+++ Records for the exercise

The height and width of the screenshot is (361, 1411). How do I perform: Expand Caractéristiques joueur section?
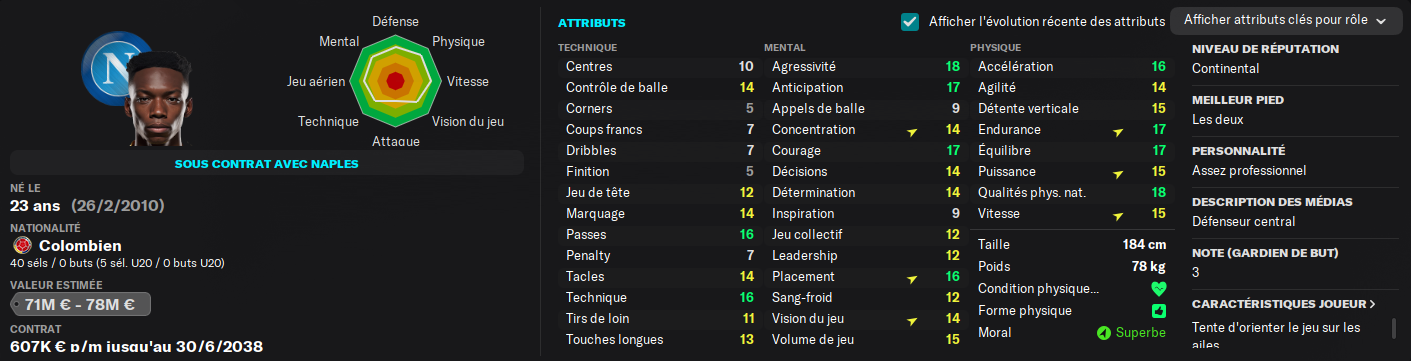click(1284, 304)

++++++
+++ Records for the exercise

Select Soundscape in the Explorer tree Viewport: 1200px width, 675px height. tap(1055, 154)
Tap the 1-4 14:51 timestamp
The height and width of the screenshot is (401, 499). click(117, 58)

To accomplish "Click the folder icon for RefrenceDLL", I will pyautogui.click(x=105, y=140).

++++++

**Task statement**
Reproduce the data starting at the line that contains "Tap the 1-4 14:51 timestamp" and ending at the line that contains "will pyautogui.click(x=105, y=140).", substituting "file icon" for "folder icon" and keeping everything else unchanged.

**Task answer**
Tap the 1-4 14:51 timestamp
The height and width of the screenshot is (401, 499). click(117, 58)

To accomplish "Click the file icon for RefrenceDLL", I will pyautogui.click(x=105, y=140).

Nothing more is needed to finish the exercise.